• Rows
++++++++++

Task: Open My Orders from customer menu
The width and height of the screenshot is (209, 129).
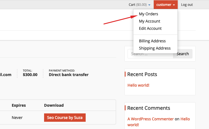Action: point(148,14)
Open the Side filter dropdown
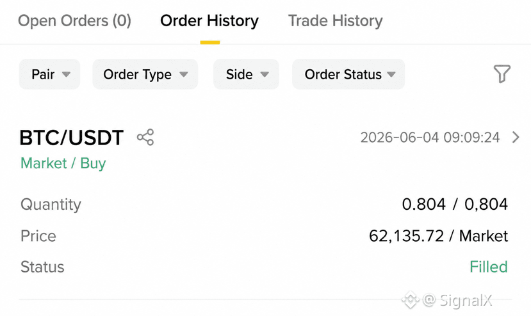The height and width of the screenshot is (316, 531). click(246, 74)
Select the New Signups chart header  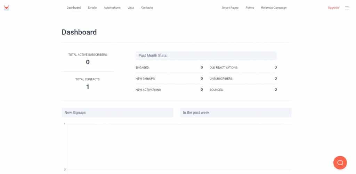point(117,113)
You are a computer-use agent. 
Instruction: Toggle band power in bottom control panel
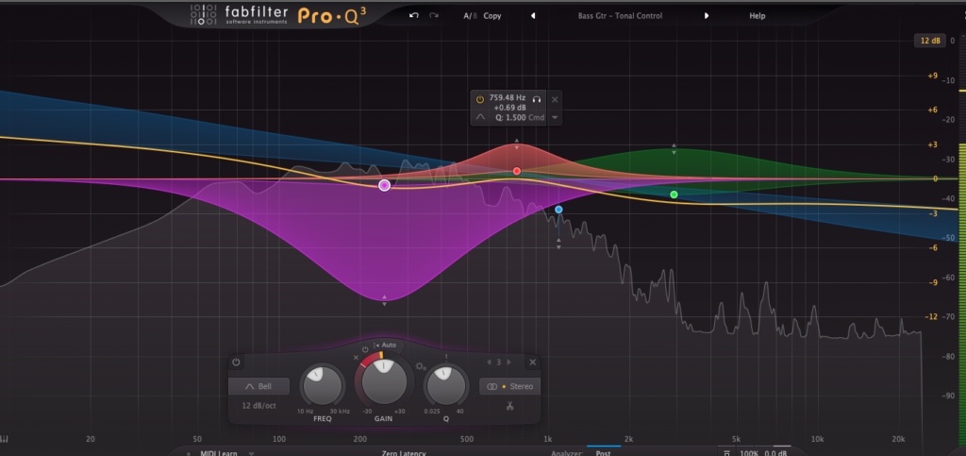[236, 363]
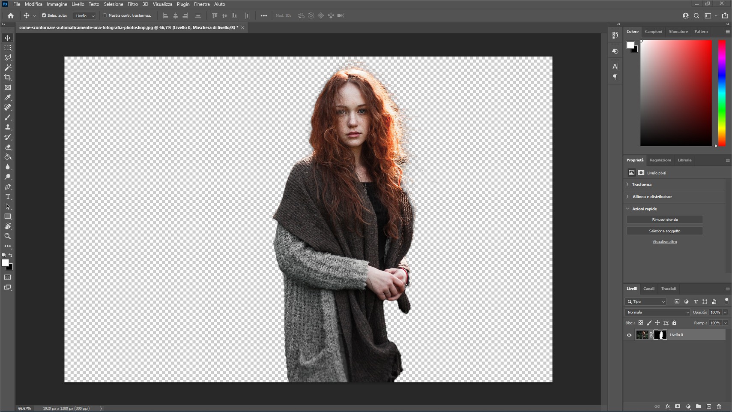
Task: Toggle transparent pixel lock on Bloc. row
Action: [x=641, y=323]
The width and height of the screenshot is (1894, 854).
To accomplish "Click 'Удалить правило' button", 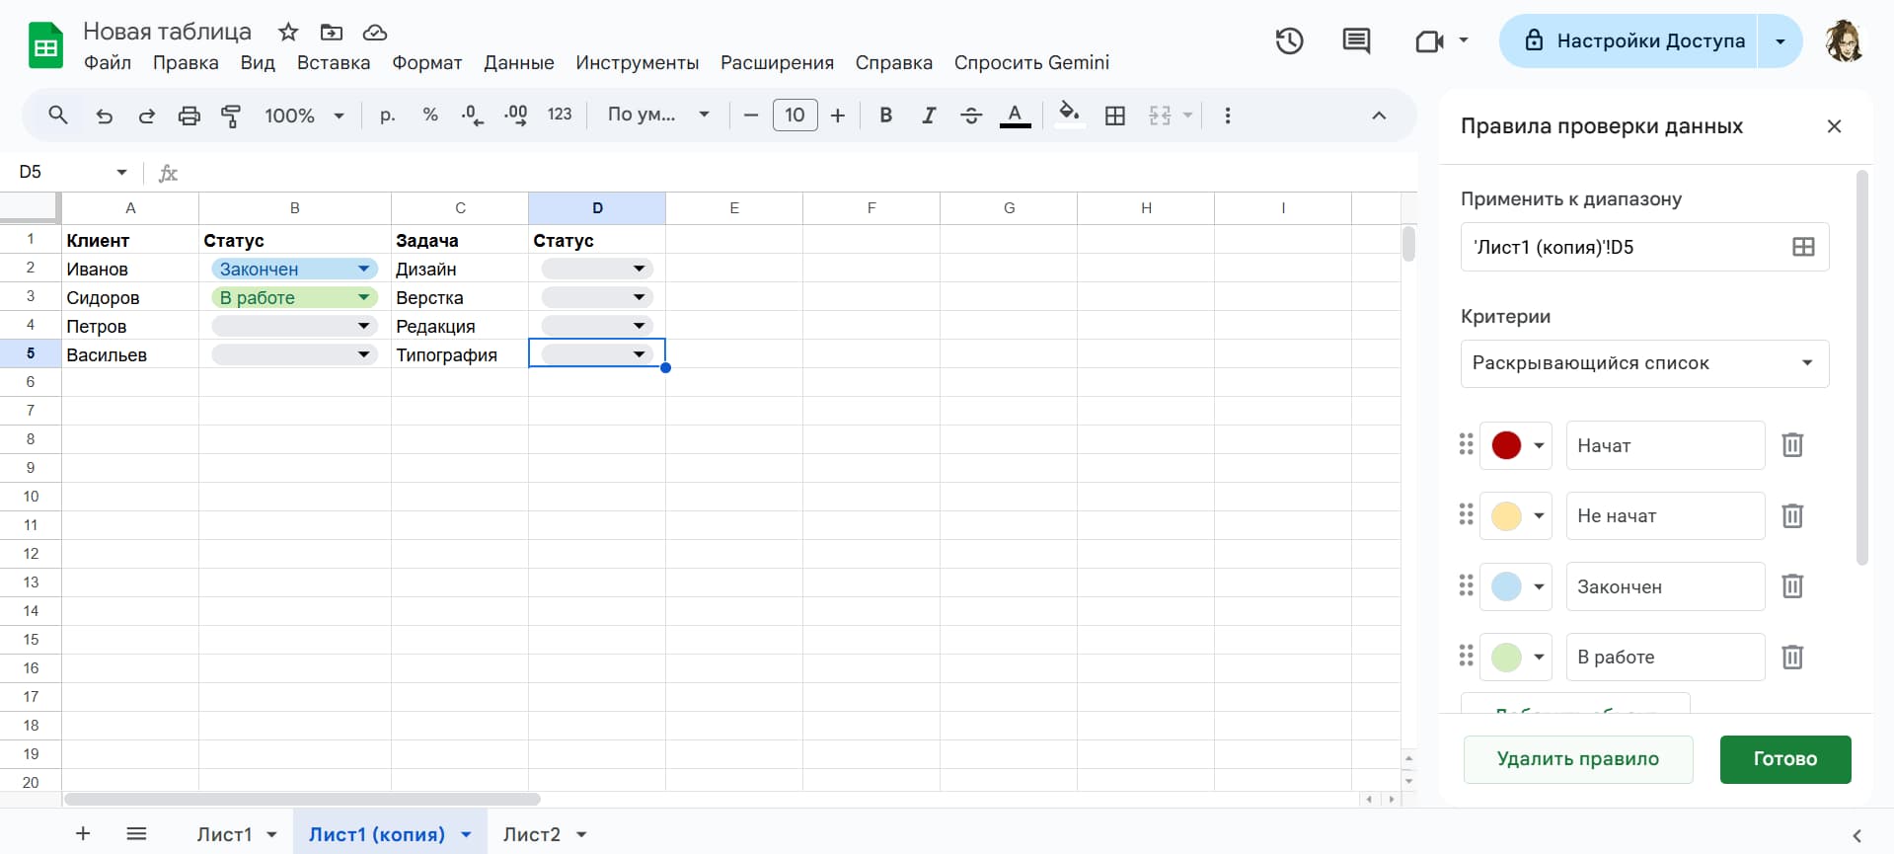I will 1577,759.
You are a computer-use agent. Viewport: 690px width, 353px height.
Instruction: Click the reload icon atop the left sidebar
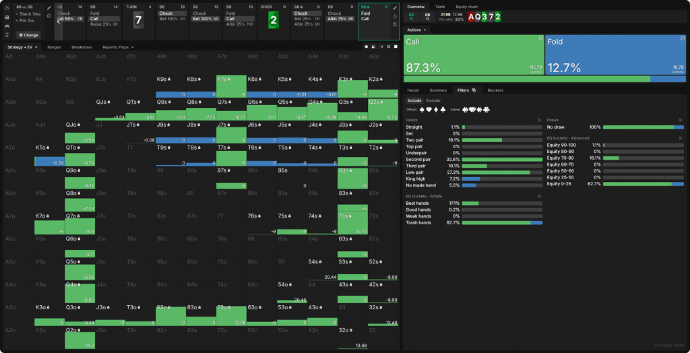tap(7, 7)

++++++++++

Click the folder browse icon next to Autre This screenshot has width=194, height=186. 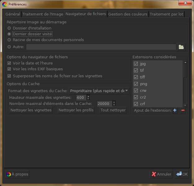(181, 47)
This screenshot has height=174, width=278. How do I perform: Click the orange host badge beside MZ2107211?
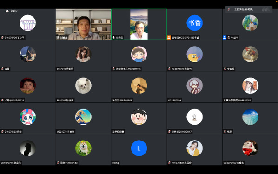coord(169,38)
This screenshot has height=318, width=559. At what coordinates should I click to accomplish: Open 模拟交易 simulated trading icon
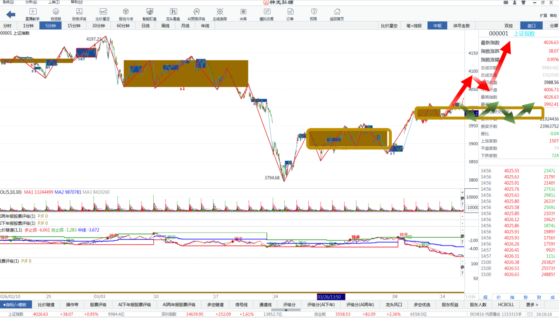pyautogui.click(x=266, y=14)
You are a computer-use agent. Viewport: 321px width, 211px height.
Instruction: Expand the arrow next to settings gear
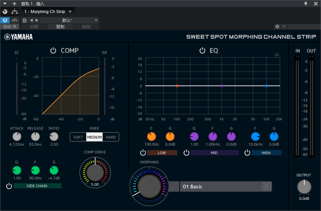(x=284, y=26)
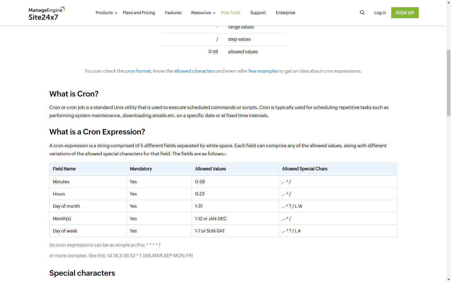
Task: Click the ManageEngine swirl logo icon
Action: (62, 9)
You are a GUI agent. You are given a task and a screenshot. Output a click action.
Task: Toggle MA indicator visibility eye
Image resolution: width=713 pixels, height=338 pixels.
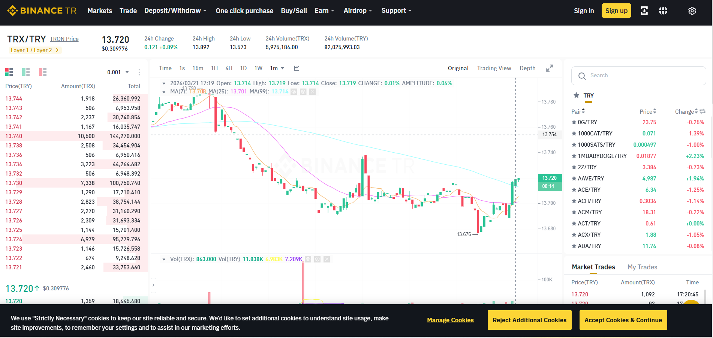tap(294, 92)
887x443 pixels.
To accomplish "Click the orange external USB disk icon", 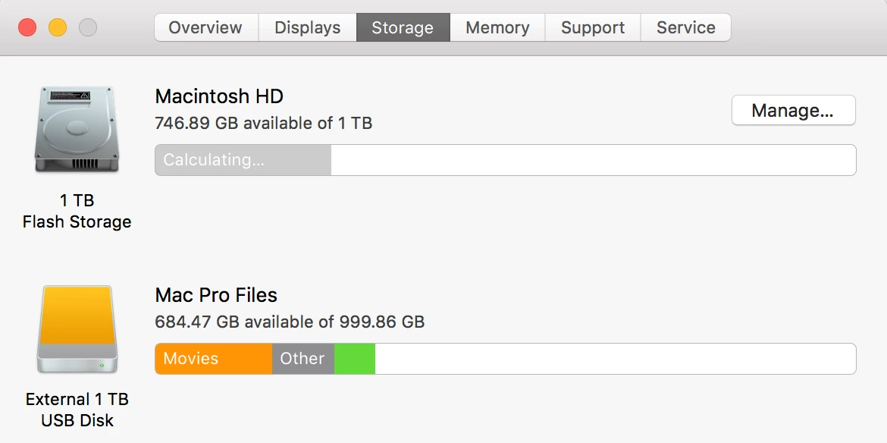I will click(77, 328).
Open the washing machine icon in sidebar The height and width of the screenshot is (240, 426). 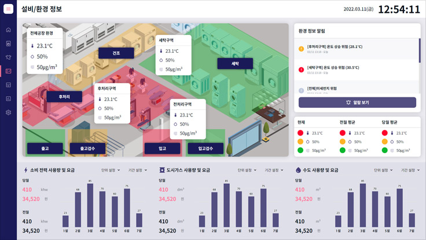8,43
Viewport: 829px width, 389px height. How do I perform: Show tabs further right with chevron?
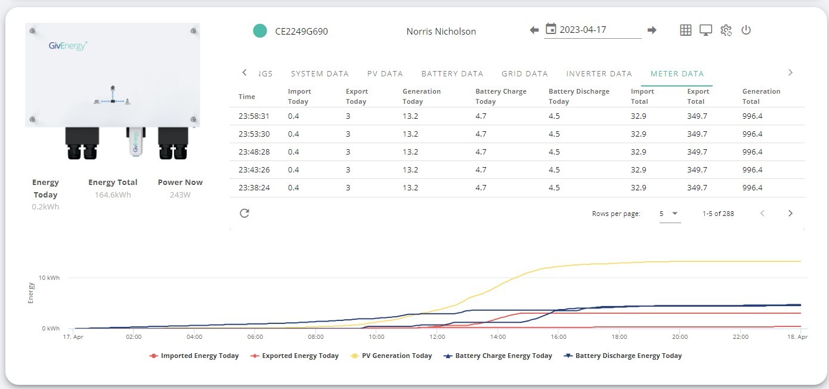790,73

++++++++++

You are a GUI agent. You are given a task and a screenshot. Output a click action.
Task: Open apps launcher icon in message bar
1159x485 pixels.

++++++++++

• Given request
Pull out every line of the records that contains the word "Toggle" and copy each of those lines in full. Capitalization matters.

• The reply
Instruction: Toggle band power in bottom control panel
Task: Toggle transparent pixel lock on Bloc. row
Task: Toggle MA indicator visibility eye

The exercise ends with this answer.